En est-il encore temps ?
Faudra-t-il passer par un autre 7 Mai, mais cette fois grandeur nature, pour espérer voir le bout du tunnel ?
En attendant the real thing, il y a eu mardi matin.
Un mardi matin somme toute tellement prévisible.
N'est-ce pas désolant pour le Hezbollah d'être autant à court d'idées ? Un déploiement d'éléments non armés... en T-shirt noirs ?
Certes, un artiste parfait toujours ses répétitions, peaufine les moindres détails, revoit son texte, anticipe la réaction de son public. Et la réaction du public, la voici : simple, humaine, normale.

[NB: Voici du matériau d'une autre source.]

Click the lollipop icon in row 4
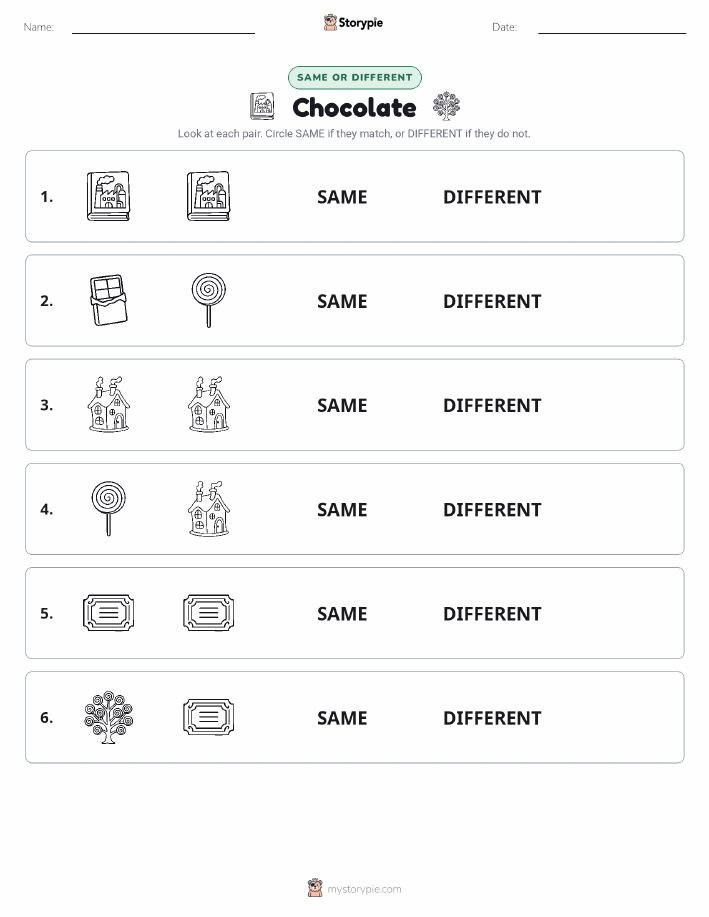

Ce déploiement non armé, mais portant en lui tous les germes de la démonstration de force pure et dure, aura suffi à semer le trouble dans les rues de la capitale et à pousser quelques écoles à fermer leurs portes, non sans laisser toutefois une ridicule impression de déjà-vu.
De fait, le citoyen lambda est aujourd'hui plus que jamais partagé entre trois états d'esprit : la peur et l'inquiétude, l'envie de quitter le pays, et enfin un désir totalement fou et injustifiable de continuer à vivre, comme si de rien n'était. Car le 7 Mai a bel et bien eu lieu, mais comme tout ce qui se produit dans ce pays où certains ont eu la chance - ou le malheur, c'est selon - de naître, les pages se tournent, et irrémédiablement elles se retrouvent, bien trop rapidement, dans les oubliettes de l'histoire. De l'histoire immédiate, cela s'entend.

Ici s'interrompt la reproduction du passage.